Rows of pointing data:
★ ★ ★ ★

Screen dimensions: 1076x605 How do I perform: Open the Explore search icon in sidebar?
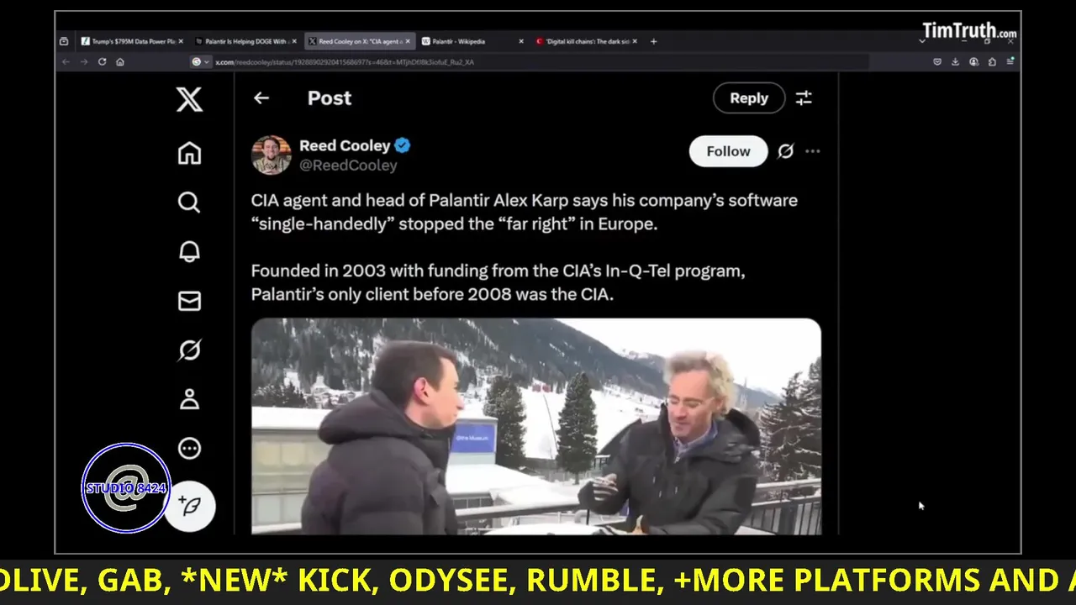tap(189, 203)
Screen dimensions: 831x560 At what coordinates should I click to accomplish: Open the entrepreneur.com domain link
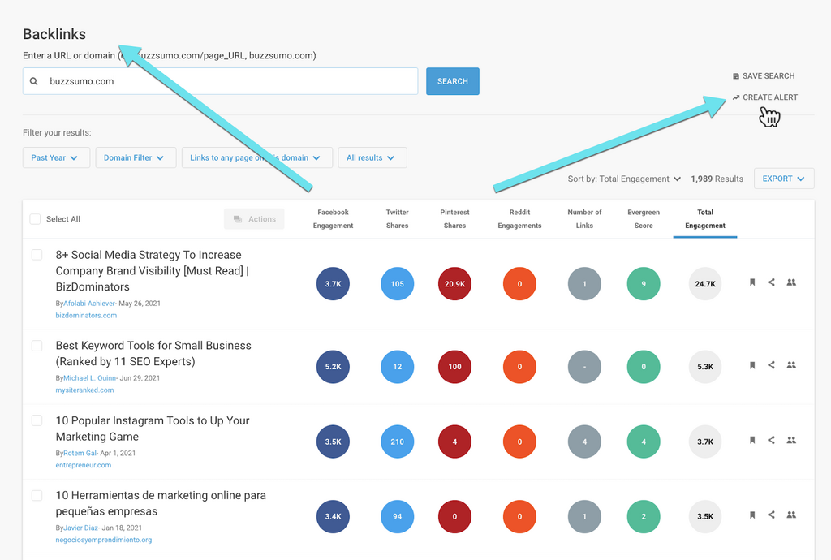pyautogui.click(x=84, y=465)
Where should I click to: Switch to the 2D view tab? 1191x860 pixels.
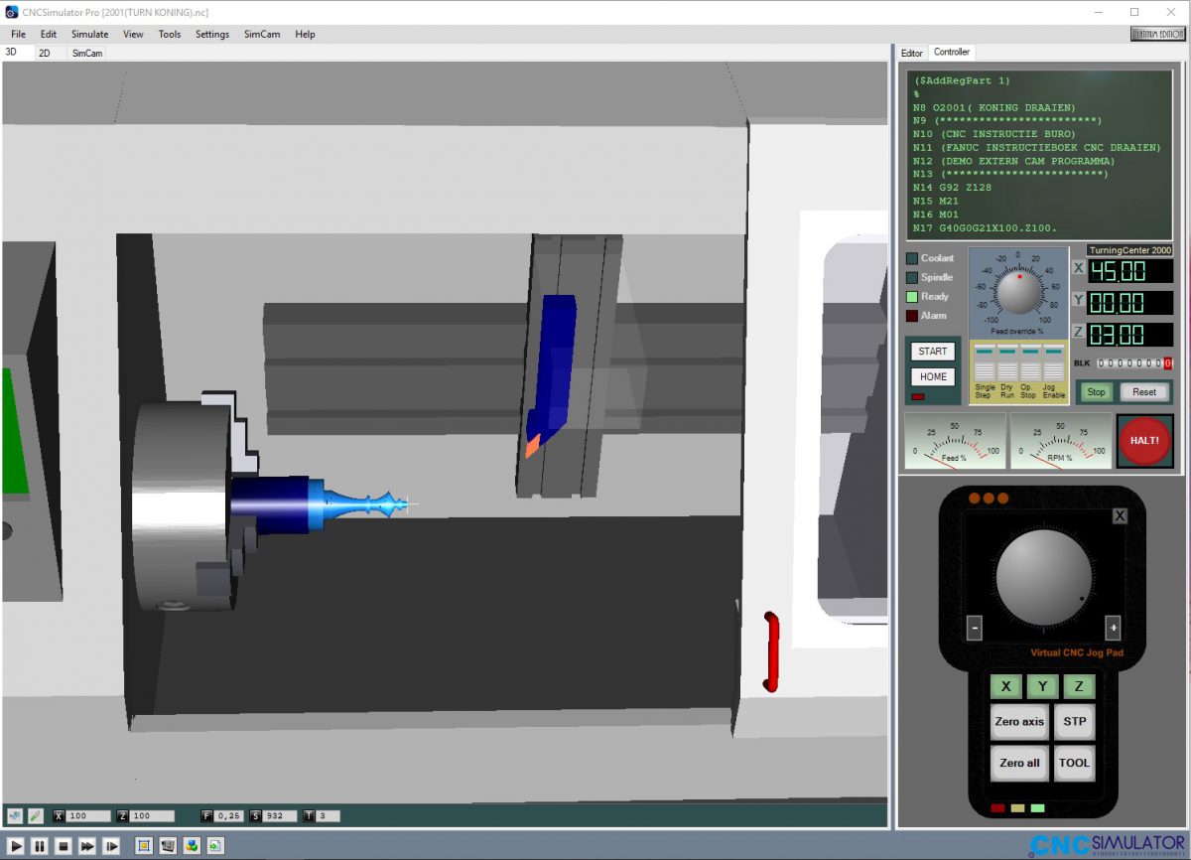[x=47, y=53]
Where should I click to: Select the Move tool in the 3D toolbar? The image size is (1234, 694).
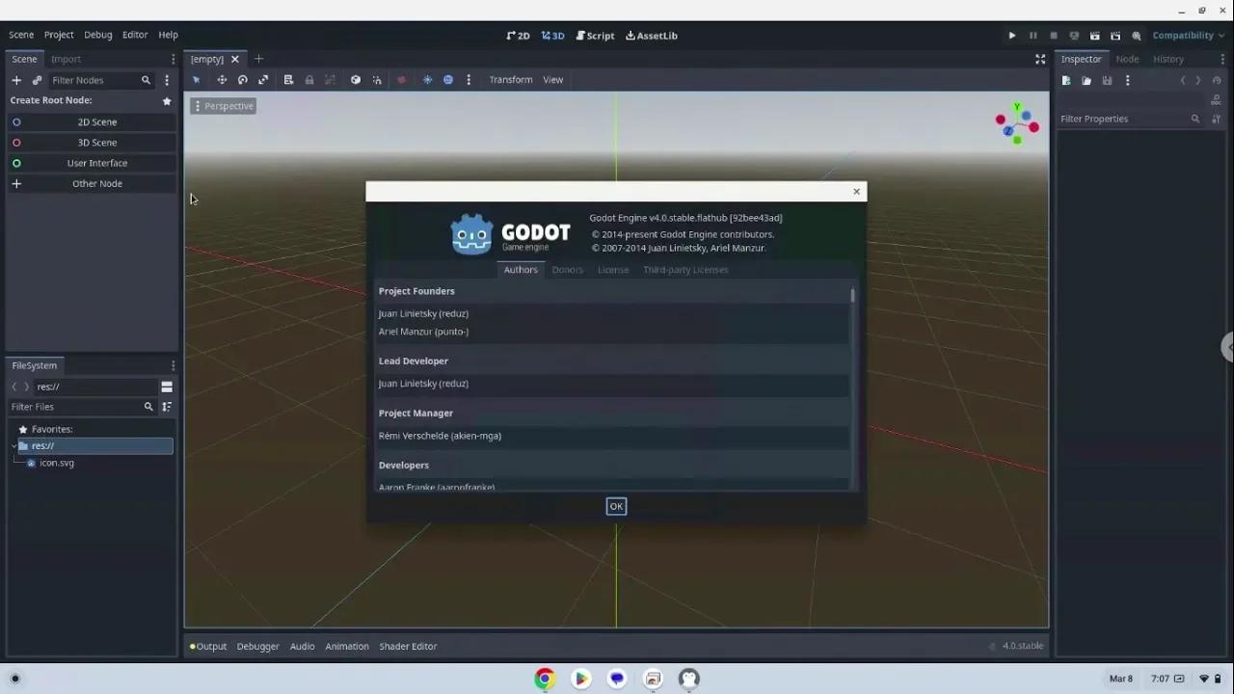pos(222,79)
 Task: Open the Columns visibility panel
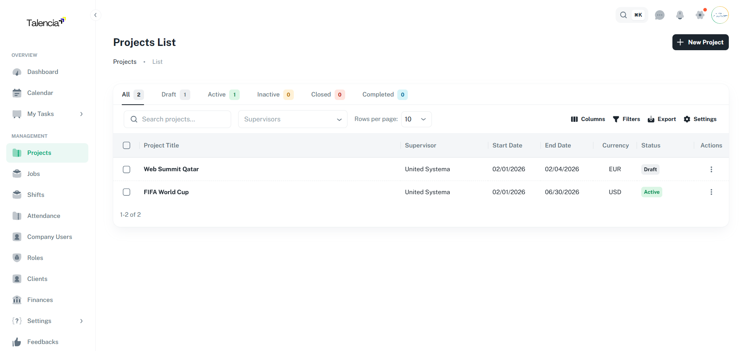point(588,119)
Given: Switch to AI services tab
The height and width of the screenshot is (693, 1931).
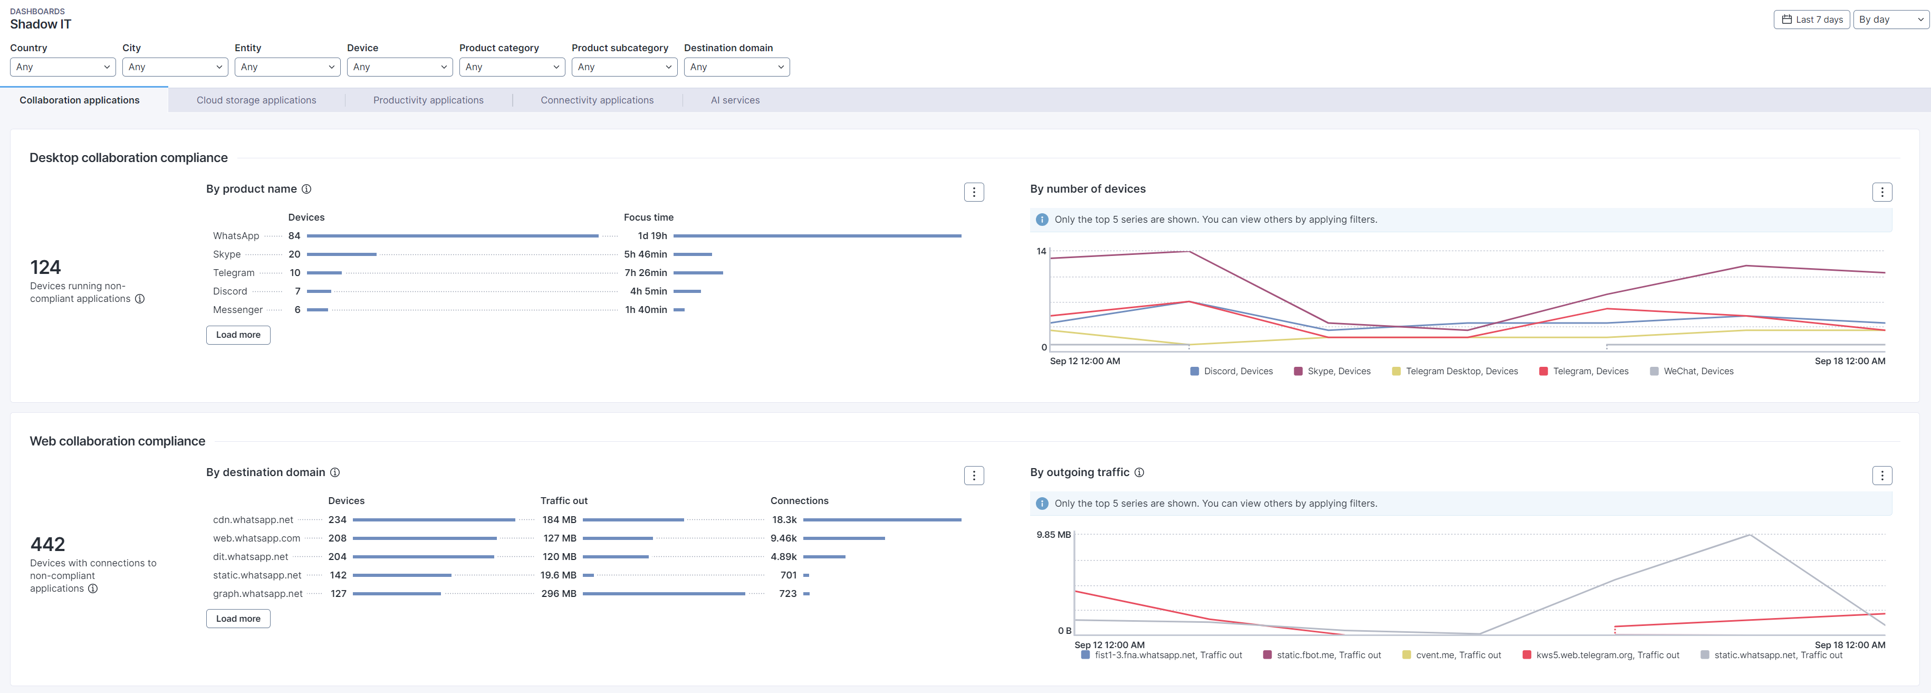Looking at the screenshot, I should [735, 100].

★ ★ ★ ★

* _EXERCISE DIRECTIONS_: Print the data word for word, from the line containing "Screen dimensions: 831x560" up to and including the last line of the data. Leave the pictures out.

* _RESPONSE TO THE EXERCISE_:
Screen dimensions: 831x560 At what coordinates should I click to accomplish: Open the entrepreneur.com domain link
pyautogui.click(x=84, y=465)
Where should I click to: Switch to the 2D view tab? 1191x860 pixels.
[x=47, y=53]
Where should I click to: Select the Move tool in the 3D toolbar? The image size is (1234, 694).
pos(222,79)
 Task: Open the Columns visibility panel
point(588,119)
Given: Switch to AI services tab
The height and width of the screenshot is (693, 1931).
Looking at the screenshot, I should [735, 100].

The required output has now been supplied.